Auch Nachfahren, die in Flüchtlingslagern in den Palästinensergebieten oder umliegenden arabischen Staaten leben, fordern daher ein "Recht auf Rückkehr" auf israelisches Staatsgebiet. Israel lehnt dies ab, weil es aus seiner Sicht die Zerstörung des jüdischen Staates bedeuten würde.

Die Zahl von Juden und Arabern im Bereich des historischen Palästina zwischen Mittelmeer und Jordan ist heute etwa gleich, wie die israelische Cogat-Behörde jüngst mitteilte - jeweils etwa 6,5 Millionen. Das Thema Demografie ist in der Region besonders sensibel, weil es weitreichende Auswirkungen auf die Zukunft beider Völker hat.

Seit mehr als 50 Jahren hält Israel das Westjordanland besetzt, die Zahl der Siedler dort und in Ost-Jerusalem ist bereits auf etwa 600.000 angewachsen.
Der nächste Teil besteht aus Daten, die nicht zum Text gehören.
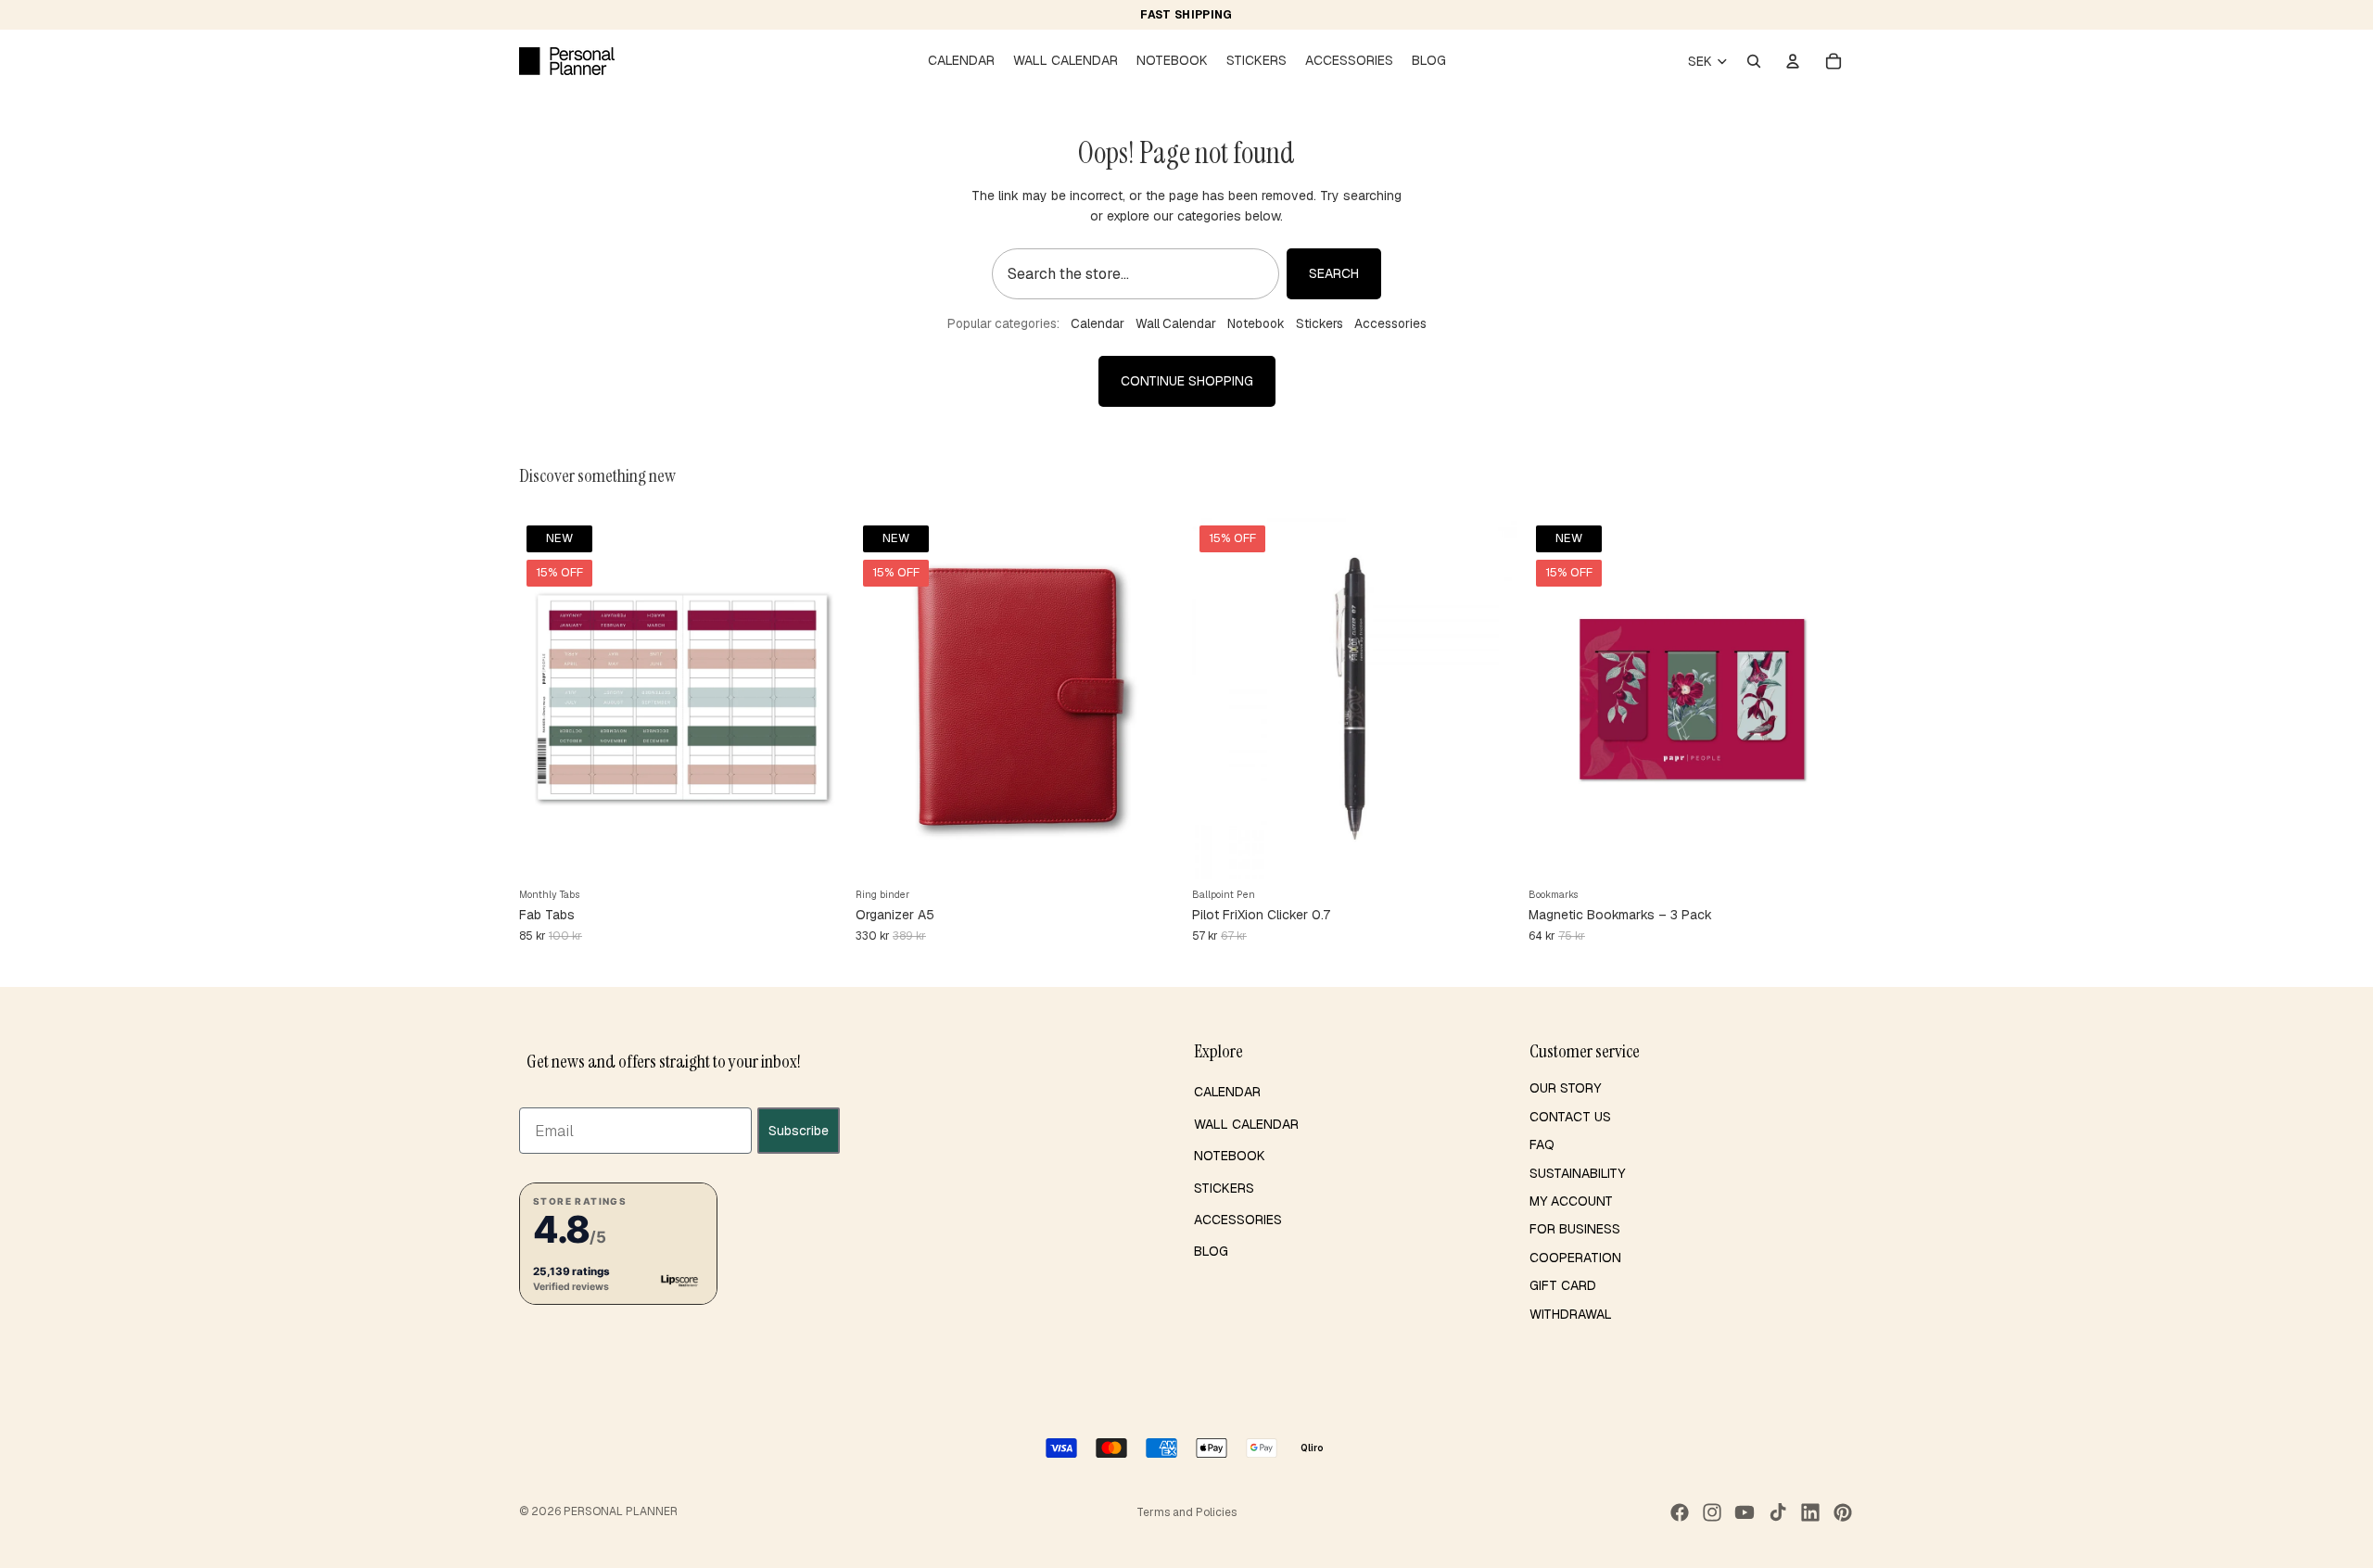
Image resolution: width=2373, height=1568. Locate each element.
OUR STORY (1565, 1088)
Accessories (1390, 323)
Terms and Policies (1186, 1512)
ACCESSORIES (1238, 1219)
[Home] (567, 61)
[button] (618, 1243)
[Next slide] (816, 698)
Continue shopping (1187, 381)
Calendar (1097, 323)
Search (1334, 273)
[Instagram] (1712, 1512)
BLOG (1211, 1251)
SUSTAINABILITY (1577, 1173)
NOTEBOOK (1229, 1155)
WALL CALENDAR (1246, 1124)
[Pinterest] (1843, 1512)
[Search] (1753, 61)
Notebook (1256, 323)
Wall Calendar (1176, 323)
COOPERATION (1575, 1257)
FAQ (1542, 1144)
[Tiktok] (1778, 1512)
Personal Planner (621, 1511)
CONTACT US (1570, 1116)
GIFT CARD (1562, 1285)
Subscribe (798, 1130)
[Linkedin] (1810, 1512)
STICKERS (1224, 1188)
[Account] (1792, 61)
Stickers (1319, 323)
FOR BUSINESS (1574, 1228)
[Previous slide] (547, 698)
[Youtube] (1744, 1512)
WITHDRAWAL (1570, 1314)
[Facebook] (1680, 1512)
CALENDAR (1227, 1091)
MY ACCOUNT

Mitglieder der rechts-religiösen Regierung wollen, dass Israel sich Teile des Westjordanlands einverleibt. Damit wäre das Ziel eines unabhängigen Palästinenserstaates wohl endgültig vom Tisch. Wegen seiner Palästinenserpolitik wird Israel international stark angefeindet, die BDS-Bewegung ("Boycott, Divestment and Sanctions"/"Boykott, Desinvestitionen und Sanktionen") setzt sich für einen Boykott ein.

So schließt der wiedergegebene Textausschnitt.